SatelliteGuys Family
Original poster
Mar 2, 2005
35
0
Hi guys,

I got a quick question for you. I am trying to re-aim my OTA because where it was pointing I am getting squat. I assumed that you had to point the tip of the antenna to the bearring you wanted to get to (i.e. 206, 309 and so on).

Well the thing is I was able to get my local PBS (both sd and hd) which antennaweb.org say are located at 301. I now have a signal strength of 88 on that RF but my antenna is pointing at 209 ???

I found this out by accident trying to get some stations at 209 (FOXHD: Nascar baby :D ) which, by the way did not work :confused:

Any idea what is happening would be apreciated
 
well what kind ot antenna do you have if it is the sensor just aim the middle plastic part the way of you station if it is a boom antenna point the smaller end toward the station and you should be good to go.

tyork
 
TYORK said:
well what kind ot antenna do you have if it is the sensor just aim the middle plastic part the way of you station if it is a boom antenna point the smaller end toward the station and you should be good to go.

tyork

I was not home when they installed it. All I know is that it is the bigger of the 2 models VOOM offers. It's about 10' and it has a V pattern. I pointed the small end towards my goal station. Which is putting me about 100 degree away from the station I am getting now
 
You can probably only get that station at night. Has to do with radio waves/environment, etc. You probably won't get it in the daytime unless you aim towards it.

That is a highly directional antenna and at night I can be aimed at fox and be able to also pick up my cbs affiliate which is 70 degrees north. But if I try it during the day it won;t come in.

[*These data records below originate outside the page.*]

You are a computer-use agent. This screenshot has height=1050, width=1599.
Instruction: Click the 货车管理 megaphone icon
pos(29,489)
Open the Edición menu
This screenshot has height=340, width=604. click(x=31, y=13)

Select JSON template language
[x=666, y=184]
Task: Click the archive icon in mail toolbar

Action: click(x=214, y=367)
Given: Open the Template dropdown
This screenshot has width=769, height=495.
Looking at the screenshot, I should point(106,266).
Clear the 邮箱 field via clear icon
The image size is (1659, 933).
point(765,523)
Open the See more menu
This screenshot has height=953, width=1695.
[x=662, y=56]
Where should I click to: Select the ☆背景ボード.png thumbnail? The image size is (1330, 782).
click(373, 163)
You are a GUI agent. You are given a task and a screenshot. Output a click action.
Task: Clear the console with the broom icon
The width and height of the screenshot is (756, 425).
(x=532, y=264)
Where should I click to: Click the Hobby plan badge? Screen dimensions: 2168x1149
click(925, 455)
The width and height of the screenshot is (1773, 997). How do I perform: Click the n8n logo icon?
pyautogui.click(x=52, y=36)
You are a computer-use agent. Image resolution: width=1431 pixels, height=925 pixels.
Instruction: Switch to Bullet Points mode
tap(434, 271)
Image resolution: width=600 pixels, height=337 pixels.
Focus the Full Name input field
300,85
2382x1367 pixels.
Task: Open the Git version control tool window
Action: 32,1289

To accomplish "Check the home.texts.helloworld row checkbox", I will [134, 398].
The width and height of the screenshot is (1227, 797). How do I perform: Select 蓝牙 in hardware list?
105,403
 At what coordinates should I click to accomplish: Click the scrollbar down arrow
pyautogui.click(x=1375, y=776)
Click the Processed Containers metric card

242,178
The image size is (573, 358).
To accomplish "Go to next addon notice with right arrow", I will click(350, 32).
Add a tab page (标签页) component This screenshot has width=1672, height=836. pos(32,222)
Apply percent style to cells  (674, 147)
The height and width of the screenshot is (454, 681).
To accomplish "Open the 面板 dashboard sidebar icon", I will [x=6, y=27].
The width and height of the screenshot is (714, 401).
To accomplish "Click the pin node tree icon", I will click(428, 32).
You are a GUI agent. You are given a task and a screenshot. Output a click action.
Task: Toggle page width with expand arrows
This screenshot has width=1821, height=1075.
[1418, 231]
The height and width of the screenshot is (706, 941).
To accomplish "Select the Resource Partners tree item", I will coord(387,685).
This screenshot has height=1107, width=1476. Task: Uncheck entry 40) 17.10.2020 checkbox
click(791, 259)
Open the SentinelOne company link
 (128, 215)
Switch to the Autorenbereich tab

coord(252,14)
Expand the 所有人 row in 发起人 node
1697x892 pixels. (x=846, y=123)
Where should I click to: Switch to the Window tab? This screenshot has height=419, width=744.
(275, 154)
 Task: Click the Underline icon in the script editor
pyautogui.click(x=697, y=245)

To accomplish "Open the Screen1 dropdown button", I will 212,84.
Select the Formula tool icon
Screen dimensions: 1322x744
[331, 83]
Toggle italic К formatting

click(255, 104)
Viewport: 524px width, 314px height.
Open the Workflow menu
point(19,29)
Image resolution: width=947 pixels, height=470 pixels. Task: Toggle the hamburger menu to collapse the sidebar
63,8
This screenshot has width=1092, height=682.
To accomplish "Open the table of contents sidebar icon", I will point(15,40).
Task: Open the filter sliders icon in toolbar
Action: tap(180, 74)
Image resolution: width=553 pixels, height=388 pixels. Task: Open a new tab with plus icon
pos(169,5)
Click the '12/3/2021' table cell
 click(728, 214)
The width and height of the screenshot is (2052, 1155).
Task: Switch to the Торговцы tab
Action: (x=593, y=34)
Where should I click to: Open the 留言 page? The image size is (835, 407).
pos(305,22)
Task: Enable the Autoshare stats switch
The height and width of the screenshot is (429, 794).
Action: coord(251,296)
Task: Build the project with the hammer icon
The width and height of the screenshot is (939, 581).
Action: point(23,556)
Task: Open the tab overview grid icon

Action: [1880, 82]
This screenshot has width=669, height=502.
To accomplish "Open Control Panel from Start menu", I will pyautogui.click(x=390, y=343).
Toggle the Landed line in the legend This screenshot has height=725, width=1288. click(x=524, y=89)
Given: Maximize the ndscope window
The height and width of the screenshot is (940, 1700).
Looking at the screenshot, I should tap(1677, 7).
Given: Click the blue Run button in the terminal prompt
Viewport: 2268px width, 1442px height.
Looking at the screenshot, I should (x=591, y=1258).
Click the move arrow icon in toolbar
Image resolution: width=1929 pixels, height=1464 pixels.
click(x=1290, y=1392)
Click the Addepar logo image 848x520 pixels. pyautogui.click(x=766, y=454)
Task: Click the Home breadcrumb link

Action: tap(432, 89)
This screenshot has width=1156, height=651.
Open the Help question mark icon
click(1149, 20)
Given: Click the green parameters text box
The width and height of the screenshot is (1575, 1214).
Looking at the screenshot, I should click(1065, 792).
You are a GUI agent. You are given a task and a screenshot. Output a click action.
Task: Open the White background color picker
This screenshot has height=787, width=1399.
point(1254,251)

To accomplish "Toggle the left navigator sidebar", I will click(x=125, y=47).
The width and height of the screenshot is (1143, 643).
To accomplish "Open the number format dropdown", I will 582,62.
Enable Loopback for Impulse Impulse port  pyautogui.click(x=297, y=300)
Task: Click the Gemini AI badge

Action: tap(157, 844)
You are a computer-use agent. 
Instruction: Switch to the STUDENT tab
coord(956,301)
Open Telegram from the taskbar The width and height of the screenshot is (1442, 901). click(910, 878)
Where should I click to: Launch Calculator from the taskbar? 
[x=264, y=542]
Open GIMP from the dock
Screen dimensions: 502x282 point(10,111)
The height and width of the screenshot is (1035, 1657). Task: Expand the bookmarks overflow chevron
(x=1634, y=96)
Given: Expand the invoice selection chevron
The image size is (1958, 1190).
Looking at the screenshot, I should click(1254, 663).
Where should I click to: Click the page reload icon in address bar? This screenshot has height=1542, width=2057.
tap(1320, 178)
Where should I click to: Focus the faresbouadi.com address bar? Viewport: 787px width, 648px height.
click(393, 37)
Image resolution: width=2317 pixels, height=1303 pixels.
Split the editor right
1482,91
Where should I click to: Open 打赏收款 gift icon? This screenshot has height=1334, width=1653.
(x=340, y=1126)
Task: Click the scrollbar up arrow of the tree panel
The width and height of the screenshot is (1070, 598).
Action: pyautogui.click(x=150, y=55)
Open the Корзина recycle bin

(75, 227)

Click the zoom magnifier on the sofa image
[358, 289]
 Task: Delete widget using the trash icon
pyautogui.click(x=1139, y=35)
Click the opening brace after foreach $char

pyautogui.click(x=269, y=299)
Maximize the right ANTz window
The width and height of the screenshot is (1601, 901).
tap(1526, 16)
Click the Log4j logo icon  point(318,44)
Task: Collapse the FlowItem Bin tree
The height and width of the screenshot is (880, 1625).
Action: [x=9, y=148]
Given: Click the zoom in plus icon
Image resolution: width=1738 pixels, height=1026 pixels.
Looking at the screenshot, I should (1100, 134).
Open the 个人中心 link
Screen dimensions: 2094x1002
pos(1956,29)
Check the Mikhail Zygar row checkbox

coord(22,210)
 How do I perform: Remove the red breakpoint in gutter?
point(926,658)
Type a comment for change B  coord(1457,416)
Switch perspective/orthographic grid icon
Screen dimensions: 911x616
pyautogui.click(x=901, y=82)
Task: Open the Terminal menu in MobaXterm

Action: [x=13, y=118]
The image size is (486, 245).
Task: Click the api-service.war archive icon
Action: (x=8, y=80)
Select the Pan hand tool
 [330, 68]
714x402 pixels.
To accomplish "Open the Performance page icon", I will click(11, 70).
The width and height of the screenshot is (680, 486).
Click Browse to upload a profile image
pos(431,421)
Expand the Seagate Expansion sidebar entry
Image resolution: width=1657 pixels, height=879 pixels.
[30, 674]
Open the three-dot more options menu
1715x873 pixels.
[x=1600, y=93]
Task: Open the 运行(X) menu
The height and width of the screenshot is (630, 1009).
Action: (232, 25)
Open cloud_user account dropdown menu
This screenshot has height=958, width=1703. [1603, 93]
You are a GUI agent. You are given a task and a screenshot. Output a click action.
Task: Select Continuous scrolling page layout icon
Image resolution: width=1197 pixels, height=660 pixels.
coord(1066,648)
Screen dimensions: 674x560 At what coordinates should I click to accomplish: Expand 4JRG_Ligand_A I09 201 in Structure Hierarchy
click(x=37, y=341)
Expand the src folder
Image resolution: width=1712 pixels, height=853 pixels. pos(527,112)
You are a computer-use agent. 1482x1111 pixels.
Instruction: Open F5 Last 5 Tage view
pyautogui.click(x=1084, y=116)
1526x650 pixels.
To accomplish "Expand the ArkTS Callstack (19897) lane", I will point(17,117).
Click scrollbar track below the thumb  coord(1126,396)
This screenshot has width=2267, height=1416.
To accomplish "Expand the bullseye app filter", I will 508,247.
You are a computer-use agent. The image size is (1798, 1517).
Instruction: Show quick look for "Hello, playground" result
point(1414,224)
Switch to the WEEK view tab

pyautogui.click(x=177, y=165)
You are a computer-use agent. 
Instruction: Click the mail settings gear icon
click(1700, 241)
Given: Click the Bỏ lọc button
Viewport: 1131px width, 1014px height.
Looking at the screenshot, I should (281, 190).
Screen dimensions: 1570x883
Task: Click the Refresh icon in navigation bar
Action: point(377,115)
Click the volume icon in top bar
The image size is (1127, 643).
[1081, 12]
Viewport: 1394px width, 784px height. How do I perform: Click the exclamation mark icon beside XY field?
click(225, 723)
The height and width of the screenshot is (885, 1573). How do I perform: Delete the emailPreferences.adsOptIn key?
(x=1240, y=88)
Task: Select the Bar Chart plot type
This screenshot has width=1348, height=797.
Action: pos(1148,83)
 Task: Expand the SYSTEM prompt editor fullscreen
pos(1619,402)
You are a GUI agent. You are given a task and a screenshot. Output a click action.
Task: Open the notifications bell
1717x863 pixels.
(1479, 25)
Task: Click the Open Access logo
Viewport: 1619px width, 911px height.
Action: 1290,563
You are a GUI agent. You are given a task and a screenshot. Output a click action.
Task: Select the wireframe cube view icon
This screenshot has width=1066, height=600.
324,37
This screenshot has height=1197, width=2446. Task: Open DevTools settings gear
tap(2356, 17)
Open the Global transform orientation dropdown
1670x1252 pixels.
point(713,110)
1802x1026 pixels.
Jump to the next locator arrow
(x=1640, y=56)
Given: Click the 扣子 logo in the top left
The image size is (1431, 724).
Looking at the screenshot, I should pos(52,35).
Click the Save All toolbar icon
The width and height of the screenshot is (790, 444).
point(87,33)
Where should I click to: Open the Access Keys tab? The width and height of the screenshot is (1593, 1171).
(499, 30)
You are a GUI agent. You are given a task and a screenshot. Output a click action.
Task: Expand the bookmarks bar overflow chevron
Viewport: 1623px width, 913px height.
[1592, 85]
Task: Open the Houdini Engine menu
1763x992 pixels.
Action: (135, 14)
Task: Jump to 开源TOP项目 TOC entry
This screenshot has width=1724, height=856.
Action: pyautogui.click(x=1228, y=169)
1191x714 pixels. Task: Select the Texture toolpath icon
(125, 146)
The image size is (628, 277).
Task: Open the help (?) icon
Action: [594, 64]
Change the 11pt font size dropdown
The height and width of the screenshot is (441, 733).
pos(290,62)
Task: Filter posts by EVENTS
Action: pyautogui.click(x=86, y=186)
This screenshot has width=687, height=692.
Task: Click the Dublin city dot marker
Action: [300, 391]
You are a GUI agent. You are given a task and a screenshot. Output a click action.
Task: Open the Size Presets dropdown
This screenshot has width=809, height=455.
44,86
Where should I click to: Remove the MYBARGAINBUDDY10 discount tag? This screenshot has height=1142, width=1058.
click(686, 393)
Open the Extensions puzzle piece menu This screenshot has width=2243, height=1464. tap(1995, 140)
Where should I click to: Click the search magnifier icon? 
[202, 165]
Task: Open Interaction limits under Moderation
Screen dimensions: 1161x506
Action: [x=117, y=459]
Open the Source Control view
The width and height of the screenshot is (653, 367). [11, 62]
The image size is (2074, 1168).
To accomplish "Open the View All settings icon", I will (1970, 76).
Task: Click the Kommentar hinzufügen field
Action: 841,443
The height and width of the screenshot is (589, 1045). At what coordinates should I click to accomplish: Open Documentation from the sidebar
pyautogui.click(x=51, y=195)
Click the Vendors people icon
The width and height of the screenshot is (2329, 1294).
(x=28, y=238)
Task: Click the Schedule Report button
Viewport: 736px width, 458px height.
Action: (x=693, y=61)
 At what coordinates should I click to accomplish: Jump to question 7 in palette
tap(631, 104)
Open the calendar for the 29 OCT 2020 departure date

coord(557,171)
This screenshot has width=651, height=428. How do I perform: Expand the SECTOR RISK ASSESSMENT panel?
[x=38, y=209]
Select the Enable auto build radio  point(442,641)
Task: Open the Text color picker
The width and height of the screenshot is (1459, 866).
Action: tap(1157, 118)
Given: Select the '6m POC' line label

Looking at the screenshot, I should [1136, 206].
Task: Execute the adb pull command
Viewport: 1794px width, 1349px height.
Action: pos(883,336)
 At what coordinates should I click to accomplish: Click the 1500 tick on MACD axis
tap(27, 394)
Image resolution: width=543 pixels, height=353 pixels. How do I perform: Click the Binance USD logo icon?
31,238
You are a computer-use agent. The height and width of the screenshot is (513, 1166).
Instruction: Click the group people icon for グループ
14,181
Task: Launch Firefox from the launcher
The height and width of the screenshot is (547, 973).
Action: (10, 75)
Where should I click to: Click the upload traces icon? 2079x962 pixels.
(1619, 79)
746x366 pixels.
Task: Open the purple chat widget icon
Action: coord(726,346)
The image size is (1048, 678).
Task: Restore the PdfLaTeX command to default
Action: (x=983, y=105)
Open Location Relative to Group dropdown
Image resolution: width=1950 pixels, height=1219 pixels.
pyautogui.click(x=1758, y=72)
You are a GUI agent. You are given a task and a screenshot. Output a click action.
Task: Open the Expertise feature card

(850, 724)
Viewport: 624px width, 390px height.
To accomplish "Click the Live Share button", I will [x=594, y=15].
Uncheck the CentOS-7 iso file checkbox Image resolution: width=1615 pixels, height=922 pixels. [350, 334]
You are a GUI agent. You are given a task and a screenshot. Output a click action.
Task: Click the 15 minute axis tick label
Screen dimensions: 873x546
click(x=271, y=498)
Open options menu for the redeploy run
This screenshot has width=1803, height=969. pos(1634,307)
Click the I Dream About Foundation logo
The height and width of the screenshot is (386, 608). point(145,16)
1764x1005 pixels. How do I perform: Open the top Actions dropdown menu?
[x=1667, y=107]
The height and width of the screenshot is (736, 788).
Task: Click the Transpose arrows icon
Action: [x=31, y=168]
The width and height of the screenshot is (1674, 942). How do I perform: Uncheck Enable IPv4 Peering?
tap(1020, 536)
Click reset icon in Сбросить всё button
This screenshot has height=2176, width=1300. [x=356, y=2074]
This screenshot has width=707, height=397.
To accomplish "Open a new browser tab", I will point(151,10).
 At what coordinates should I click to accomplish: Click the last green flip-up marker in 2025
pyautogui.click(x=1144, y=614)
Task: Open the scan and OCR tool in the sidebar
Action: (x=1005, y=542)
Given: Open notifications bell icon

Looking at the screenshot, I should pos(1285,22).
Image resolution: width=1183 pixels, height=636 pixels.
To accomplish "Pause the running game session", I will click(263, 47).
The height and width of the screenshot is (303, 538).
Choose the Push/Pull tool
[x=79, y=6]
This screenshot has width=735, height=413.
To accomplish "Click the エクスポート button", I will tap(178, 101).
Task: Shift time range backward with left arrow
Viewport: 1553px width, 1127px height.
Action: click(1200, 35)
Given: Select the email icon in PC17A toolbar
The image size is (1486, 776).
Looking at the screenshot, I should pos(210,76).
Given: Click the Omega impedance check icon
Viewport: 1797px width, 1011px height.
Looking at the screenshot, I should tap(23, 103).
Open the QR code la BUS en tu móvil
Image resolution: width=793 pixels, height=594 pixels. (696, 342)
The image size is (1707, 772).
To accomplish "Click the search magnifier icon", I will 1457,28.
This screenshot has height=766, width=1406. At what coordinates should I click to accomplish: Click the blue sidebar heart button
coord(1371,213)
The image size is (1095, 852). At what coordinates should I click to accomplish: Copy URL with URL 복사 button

And yes the small end should be pointing to the tower. It looks back-asswards, but that is the way it goes.
 
I used a rotator to find the sweet spot to get all my UHF digitals at one setting. My UHF digitals are roughly at 20, 95, 145, 146 and 155 degrees. My VHF locals are at 20 and 340 degrees.

So, I used an 8-bay for UHF and a CM 3017 for VHF. The CM 7777 Titan2 pre-amp ties the two antennas together.

I have strong signal readings this way.

You can also use channel specific CM Join-tennas to combine two antennas in an effort to pick up an important station that a single antenna can't even though it receives every other. A Join-tenna is just a little box that only passes a specific channel from one antenna and combines it with the signals from the other antenna.